▸ PROBLEM TO WORK ON
Report each line of the rows below that contains the string "return", copying those lines in full. Match case exactly.

Saved data entries:
_____
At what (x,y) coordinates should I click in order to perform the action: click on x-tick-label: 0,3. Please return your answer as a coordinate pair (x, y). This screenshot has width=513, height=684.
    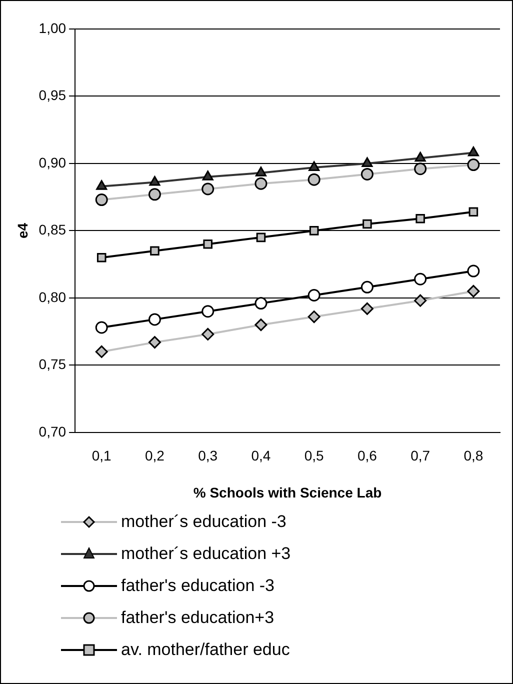
    Looking at the image, I should click on (208, 456).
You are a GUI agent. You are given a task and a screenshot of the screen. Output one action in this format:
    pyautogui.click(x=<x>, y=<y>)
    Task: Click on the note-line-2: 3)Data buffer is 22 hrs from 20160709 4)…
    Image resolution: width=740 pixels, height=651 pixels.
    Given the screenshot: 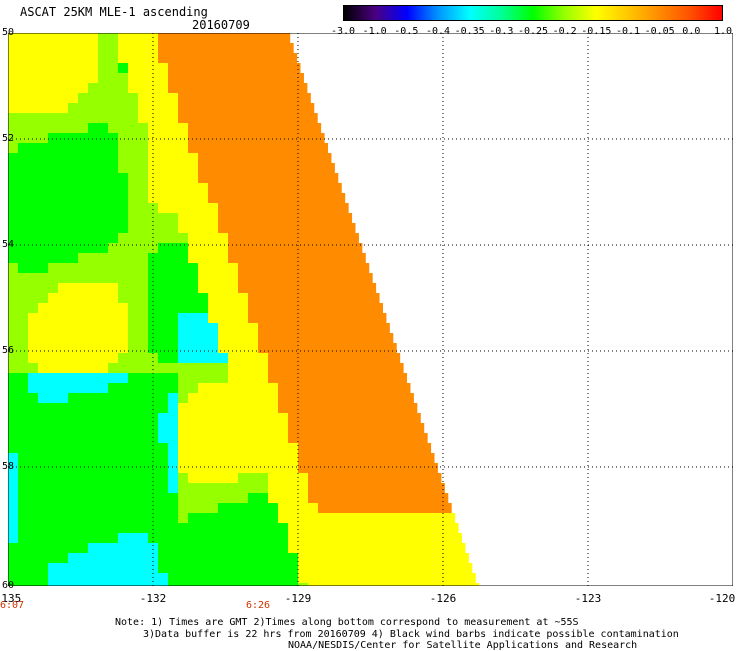 What is the action you would take?
    pyautogui.click(x=411, y=634)
    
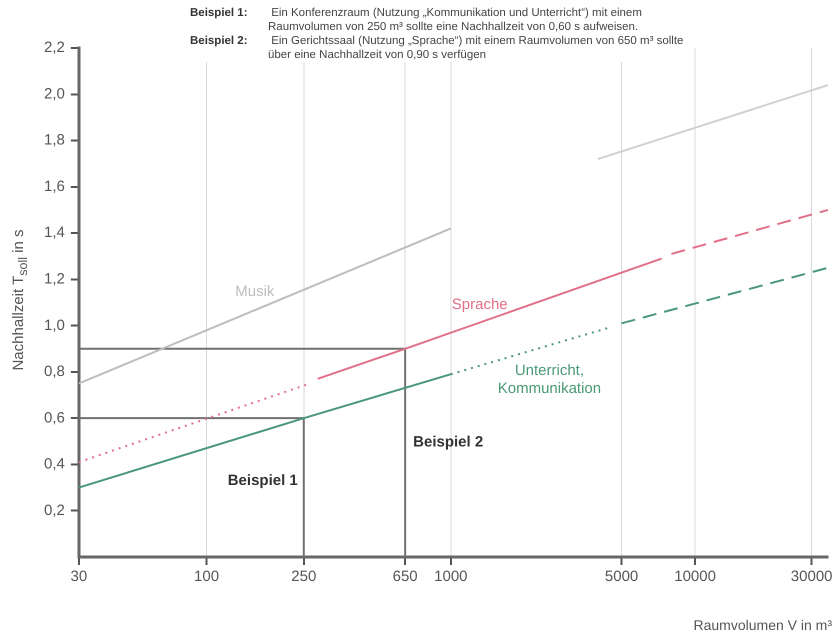 The width and height of the screenshot is (840, 637). What do you see at coordinates (263, 480) in the screenshot?
I see `series-label: Beispiel 1` at bounding box center [263, 480].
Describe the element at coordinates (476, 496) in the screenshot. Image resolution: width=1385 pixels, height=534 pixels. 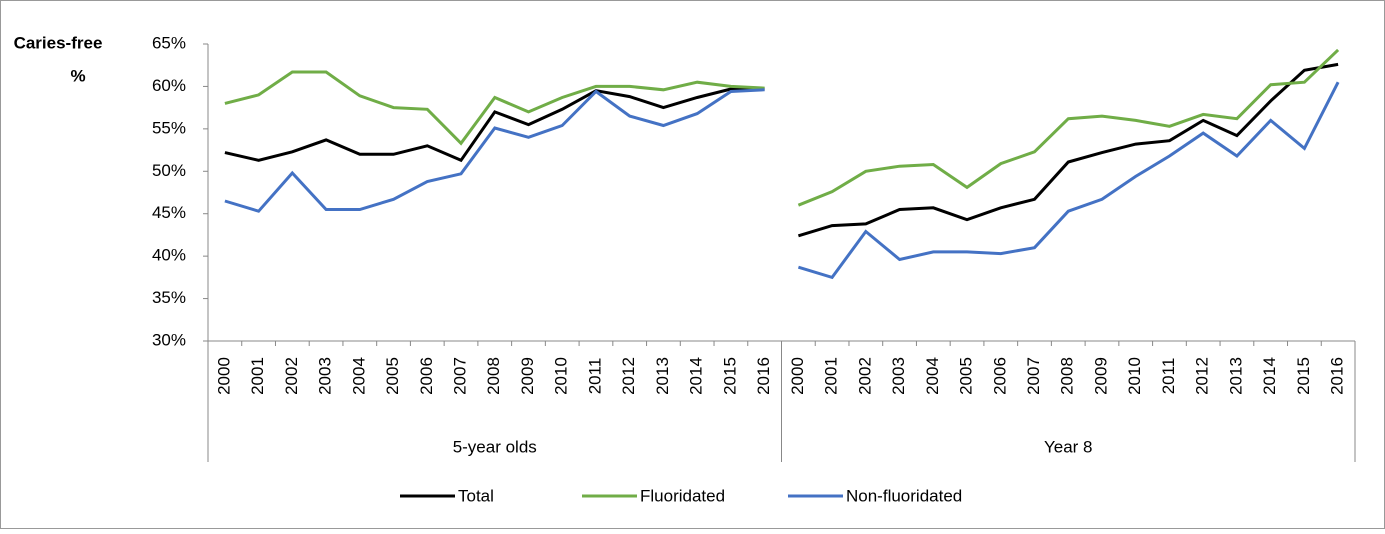
I see `legend-label: Total` at that location.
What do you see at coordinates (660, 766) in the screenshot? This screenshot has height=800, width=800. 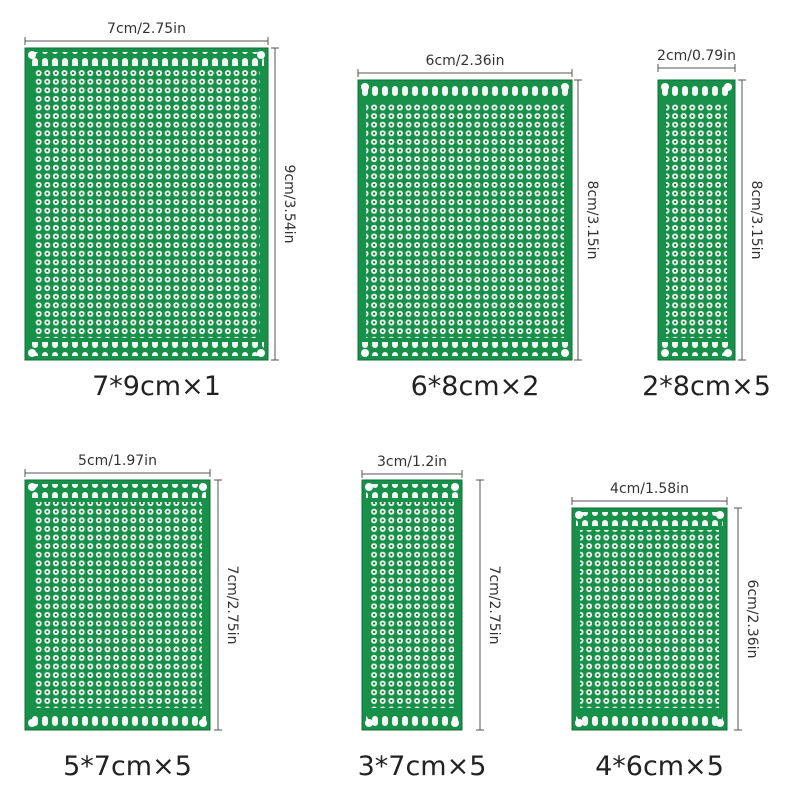 I see `caption: 4*6cm×5` at bounding box center [660, 766].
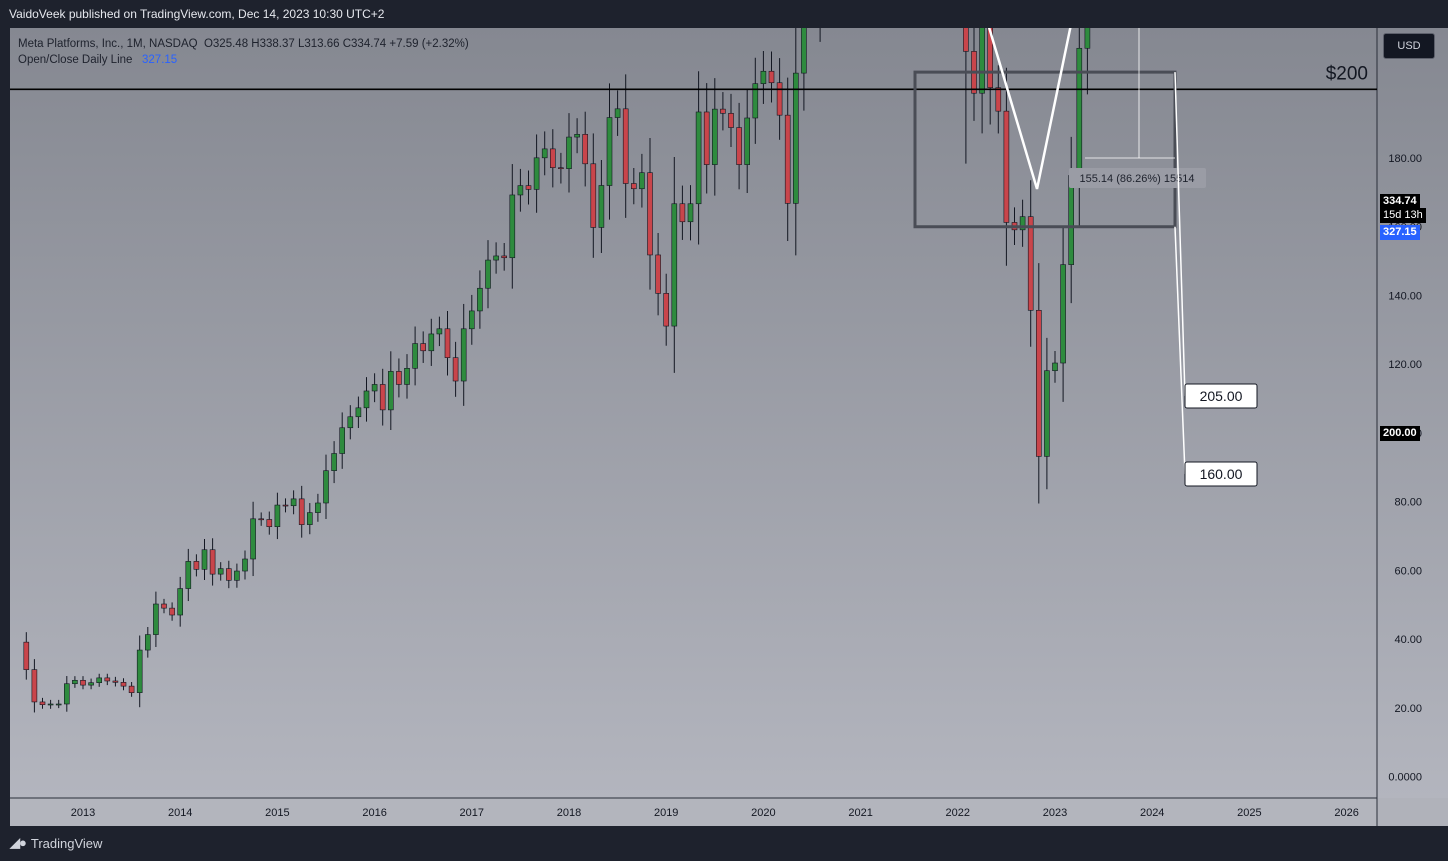 The width and height of the screenshot is (1448, 861). I want to click on v-pattern-line, so click(1052, 109).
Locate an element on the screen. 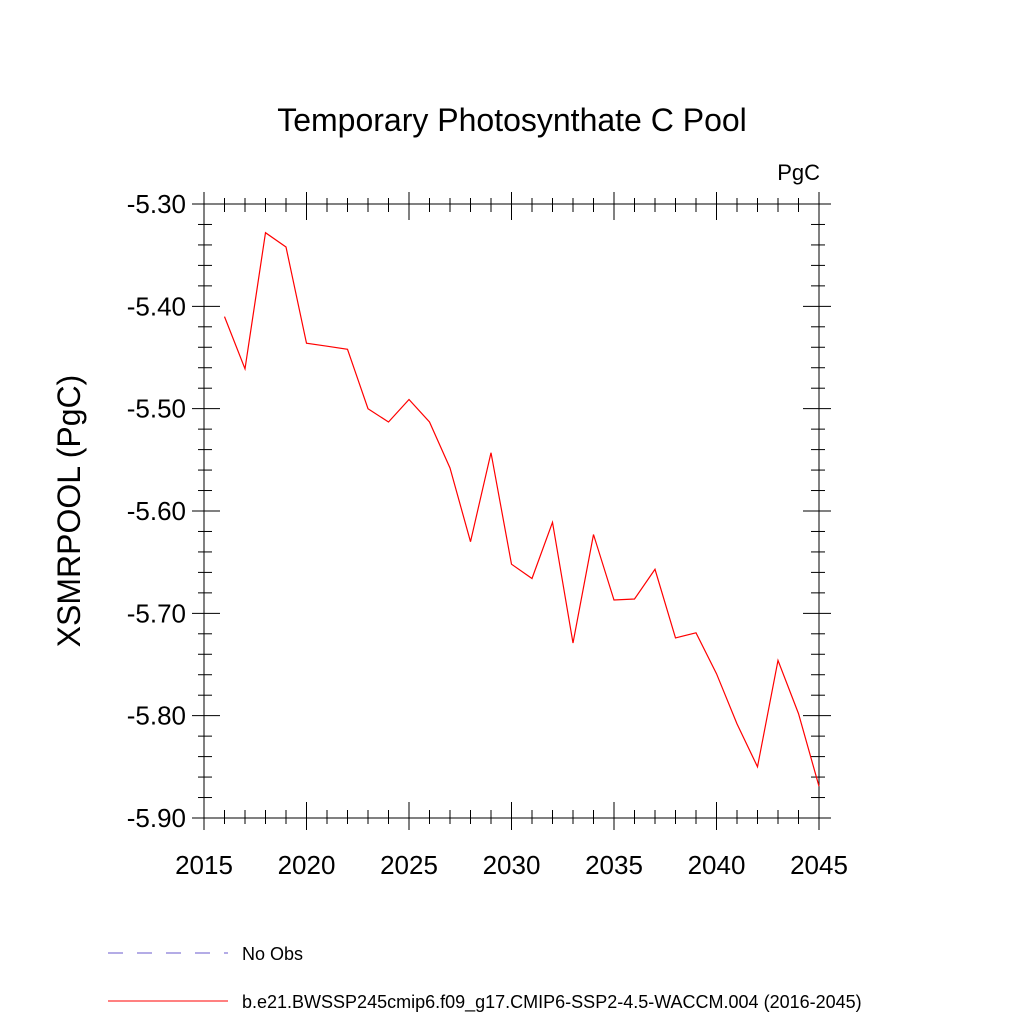  y-tick-label: -5.80 is located at coordinates (156, 716).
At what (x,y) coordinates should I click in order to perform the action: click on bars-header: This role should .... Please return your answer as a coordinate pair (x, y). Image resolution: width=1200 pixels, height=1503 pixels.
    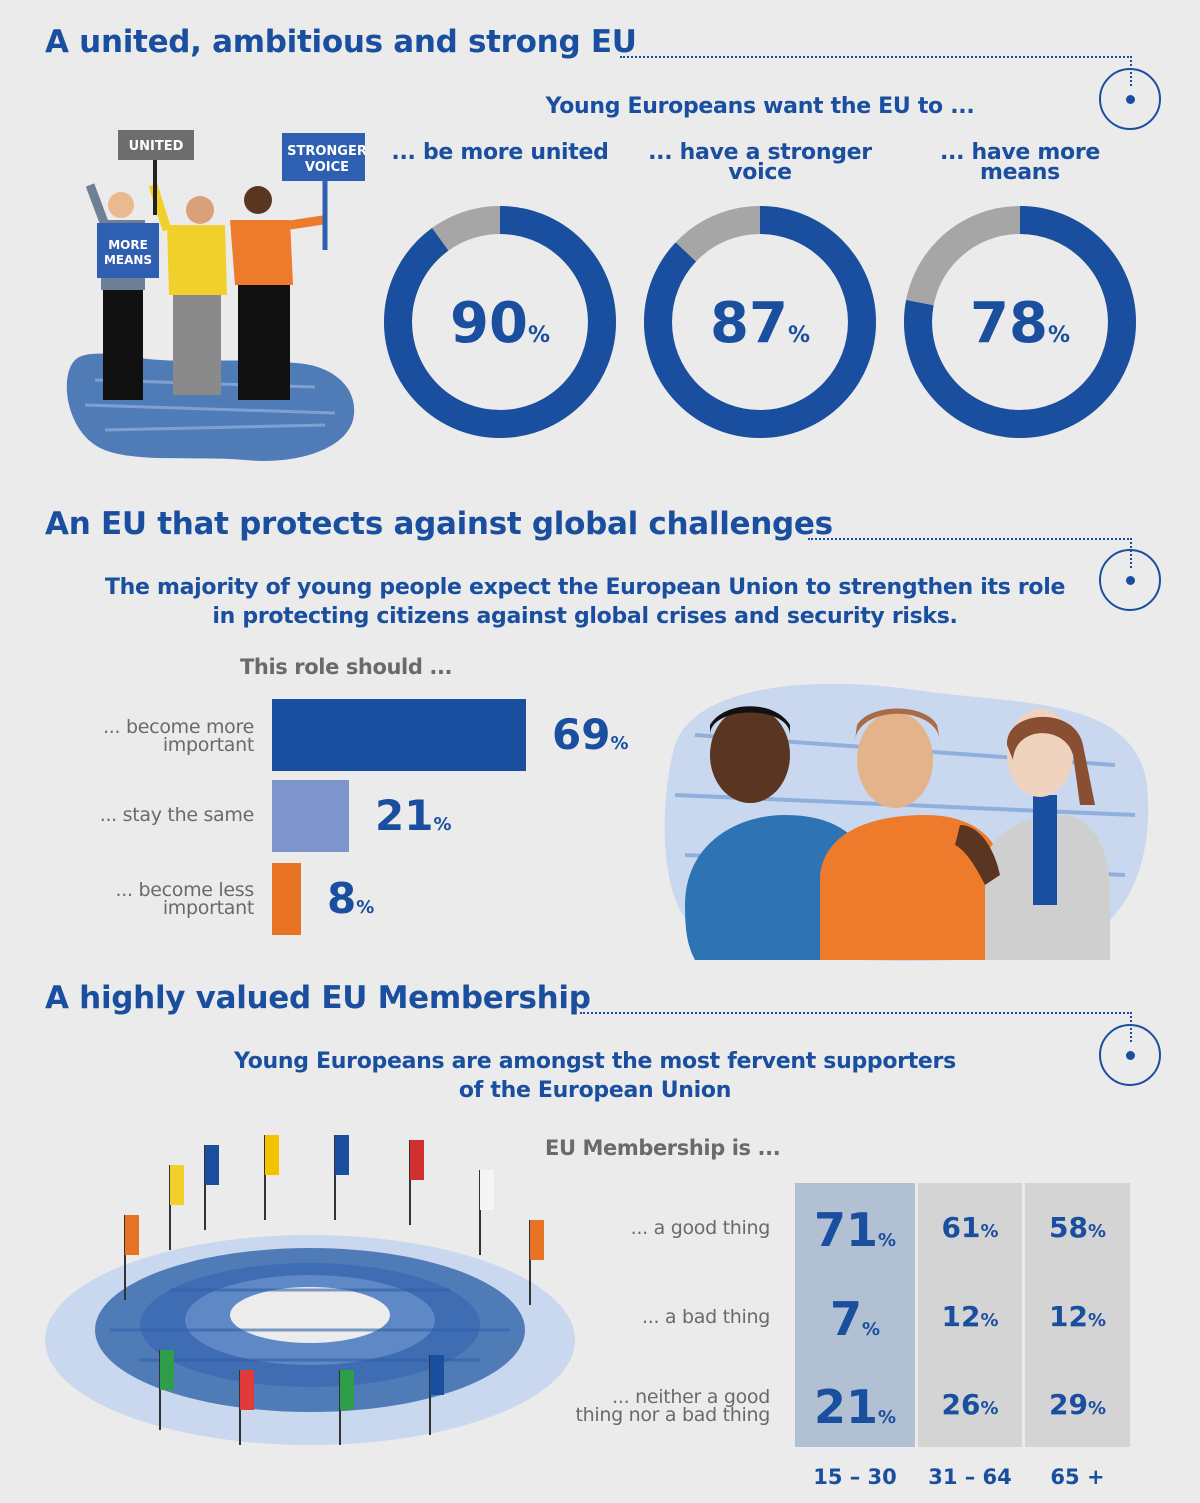
    Looking at the image, I should click on (346, 667).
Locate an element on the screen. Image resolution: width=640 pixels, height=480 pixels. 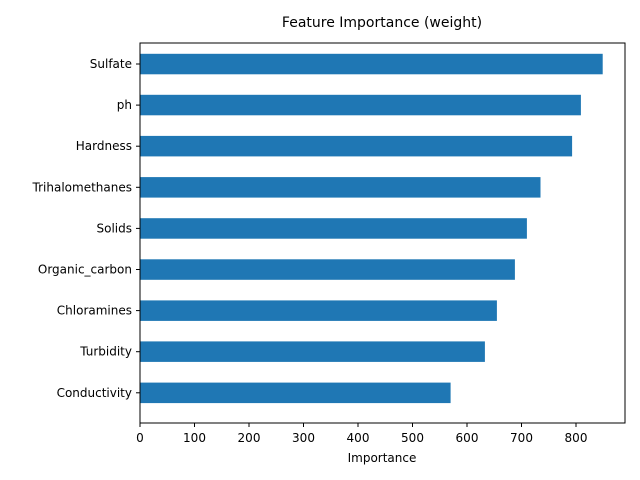
x-tick-label: 100 is located at coordinates (194, 438).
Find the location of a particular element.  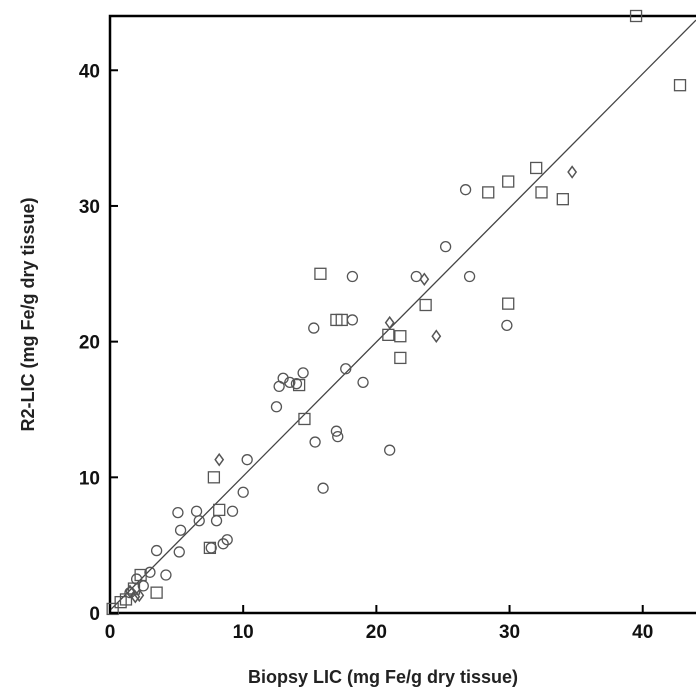

y-tick-label: 0 is located at coordinates (94, 614).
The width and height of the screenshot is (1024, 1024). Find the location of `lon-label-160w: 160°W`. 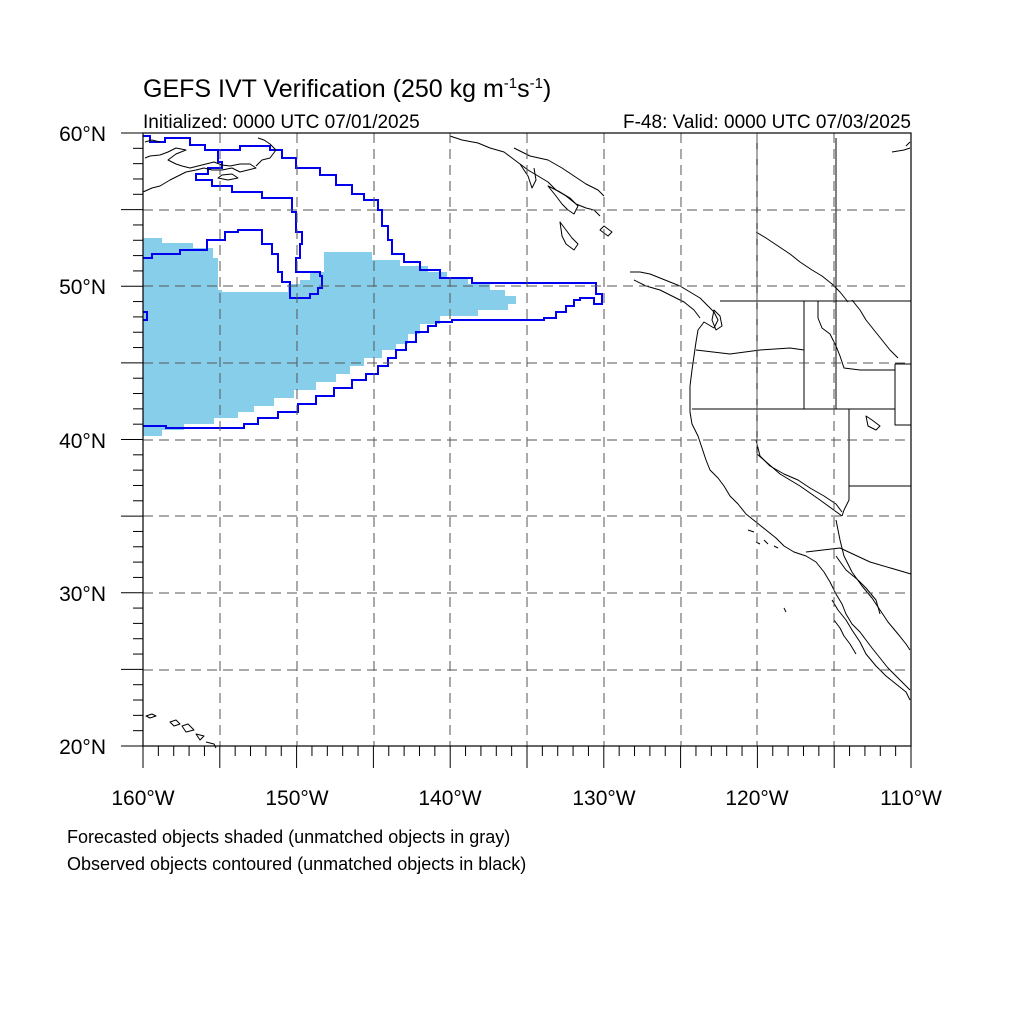

lon-label-160w: 160°W is located at coordinates (142, 798).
_____
▸ SOLUTION TO THIS PROBLEM
At what (x,y) coordinates should I click in order to perform the action: click on x-tick-label: 0,3. Please return your answer as a coordinate pair (x, y). This screenshot has width=513, height=684.
At what (x,y) coordinates should I click in order to perform the action: click on bars-header: This role should .... Please return your answer as a coordinate pair (x, y). Image resolution: width=1200 pixels, height=1503 pixels.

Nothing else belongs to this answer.